In his book The Articulate Executive, Granville Toogood writes that audiences can listen to even the best speakers for a maximum of 18 minutes. If you pass that point, you’ve lost them.
Most speakers aren’t exactly enthralling. So it’s even more imperative that they limit their time at the podium to less than 18 minutes.
How can you stick to such a tight time frame?
For starters, don’t feel obliged to tell people everything you want to say about the topic. A speech is not a data dump or a chance to explain what you find fascinating or what you think everyone must understand.
An effective presentation feeds listeners just enough information to keep them engaged. It doesn’t overwhelm them with details or take 30 minutes or more to rehash the same obvious point.
If you’re asked to speak for, say, 45 minutes, you cannot end after 18. So how do you fill the time without putting people to sleep?
Start by welcoming questions throughout your talk.
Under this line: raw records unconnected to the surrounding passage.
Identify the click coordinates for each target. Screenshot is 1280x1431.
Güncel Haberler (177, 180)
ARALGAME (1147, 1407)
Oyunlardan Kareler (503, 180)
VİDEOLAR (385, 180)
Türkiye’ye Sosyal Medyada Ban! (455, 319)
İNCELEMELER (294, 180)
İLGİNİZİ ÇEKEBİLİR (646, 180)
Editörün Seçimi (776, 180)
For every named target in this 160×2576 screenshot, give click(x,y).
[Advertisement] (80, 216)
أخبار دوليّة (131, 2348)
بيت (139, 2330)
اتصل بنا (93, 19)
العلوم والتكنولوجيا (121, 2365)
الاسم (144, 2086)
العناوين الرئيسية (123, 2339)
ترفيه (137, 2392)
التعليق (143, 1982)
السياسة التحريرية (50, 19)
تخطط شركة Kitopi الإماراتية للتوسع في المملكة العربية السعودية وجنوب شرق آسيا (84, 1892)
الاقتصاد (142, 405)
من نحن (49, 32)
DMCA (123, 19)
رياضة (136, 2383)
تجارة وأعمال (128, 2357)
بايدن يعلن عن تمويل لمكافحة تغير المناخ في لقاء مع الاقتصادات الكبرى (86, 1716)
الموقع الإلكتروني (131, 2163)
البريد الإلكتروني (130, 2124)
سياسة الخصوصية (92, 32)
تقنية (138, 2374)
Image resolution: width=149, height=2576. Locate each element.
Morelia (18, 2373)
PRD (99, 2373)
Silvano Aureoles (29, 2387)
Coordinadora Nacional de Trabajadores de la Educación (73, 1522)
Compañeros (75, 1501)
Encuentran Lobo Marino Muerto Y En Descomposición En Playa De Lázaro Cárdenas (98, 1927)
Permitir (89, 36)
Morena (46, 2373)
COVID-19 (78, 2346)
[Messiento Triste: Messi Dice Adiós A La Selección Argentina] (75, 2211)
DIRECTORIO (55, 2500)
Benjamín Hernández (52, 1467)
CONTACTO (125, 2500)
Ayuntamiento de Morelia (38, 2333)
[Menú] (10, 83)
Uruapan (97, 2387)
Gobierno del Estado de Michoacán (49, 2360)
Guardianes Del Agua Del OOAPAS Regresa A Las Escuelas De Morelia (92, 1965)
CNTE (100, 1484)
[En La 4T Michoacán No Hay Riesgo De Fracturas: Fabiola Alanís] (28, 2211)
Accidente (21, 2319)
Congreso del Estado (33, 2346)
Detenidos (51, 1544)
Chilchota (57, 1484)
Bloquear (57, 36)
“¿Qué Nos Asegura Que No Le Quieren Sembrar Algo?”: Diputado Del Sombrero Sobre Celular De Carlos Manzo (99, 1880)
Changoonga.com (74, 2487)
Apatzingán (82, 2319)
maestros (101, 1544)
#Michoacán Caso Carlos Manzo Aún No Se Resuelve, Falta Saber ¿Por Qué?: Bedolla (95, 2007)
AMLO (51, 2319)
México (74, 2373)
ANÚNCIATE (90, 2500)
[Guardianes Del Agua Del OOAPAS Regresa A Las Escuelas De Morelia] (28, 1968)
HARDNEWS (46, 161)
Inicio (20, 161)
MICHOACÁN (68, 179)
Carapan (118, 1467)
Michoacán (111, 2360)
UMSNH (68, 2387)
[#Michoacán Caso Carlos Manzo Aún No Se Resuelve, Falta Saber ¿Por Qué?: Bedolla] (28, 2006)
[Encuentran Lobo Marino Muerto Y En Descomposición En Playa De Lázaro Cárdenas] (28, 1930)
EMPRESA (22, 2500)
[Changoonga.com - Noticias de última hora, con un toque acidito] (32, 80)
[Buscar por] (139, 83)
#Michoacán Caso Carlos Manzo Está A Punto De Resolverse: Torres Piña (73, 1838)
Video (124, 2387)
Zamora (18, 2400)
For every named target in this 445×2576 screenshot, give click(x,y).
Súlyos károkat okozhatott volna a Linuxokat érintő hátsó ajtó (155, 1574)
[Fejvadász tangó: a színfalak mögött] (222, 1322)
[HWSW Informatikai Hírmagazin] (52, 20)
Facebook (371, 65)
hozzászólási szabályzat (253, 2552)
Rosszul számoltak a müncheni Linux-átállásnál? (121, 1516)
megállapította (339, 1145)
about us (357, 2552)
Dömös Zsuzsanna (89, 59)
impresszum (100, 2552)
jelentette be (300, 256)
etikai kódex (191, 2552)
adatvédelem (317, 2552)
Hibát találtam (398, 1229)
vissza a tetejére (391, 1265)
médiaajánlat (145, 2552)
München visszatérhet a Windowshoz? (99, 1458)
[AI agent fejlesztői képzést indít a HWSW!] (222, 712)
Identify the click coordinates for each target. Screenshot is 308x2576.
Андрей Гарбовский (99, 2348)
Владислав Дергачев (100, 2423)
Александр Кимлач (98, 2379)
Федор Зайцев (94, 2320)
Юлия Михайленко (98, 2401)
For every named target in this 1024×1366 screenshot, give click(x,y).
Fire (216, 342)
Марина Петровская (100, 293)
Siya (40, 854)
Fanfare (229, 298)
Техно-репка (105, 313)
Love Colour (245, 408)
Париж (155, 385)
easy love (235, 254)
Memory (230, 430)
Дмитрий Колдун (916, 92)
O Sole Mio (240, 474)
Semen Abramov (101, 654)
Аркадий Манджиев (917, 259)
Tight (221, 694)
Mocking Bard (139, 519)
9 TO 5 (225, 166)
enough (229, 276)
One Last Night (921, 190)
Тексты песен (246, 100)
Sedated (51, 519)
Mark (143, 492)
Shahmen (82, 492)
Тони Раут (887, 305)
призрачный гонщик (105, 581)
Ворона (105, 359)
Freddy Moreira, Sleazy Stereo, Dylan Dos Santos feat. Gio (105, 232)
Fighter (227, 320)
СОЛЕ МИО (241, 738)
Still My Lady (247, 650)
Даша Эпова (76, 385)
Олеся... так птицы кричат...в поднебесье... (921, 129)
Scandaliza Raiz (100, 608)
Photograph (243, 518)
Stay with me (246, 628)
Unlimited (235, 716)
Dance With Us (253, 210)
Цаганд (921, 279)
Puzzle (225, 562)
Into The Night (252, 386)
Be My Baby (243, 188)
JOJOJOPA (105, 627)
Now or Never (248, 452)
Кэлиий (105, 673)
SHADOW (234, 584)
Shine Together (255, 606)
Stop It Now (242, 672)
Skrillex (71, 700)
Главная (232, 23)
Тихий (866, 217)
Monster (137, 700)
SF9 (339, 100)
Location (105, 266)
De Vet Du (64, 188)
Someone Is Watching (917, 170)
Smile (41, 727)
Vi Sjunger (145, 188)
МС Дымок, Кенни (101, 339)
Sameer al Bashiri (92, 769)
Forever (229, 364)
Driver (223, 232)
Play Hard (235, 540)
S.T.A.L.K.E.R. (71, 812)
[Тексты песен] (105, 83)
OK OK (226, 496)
From the outset, let everyone know that you’re happy to field inquiries at any point. You may even want to plant one or two questioners in the audience to set a good example early on.
Limit your use of slides so that you’re not beholden to them. Many presenters sabotage themselves by trying to get through dozens of slides. They’ll rush from chart to chart while saying, “I don’t have time to do this justice, but I just wanted you to see this.”
Another tip is to bring in another speaker. When audience members see and hear someone new, it tends to enliven the proceedings.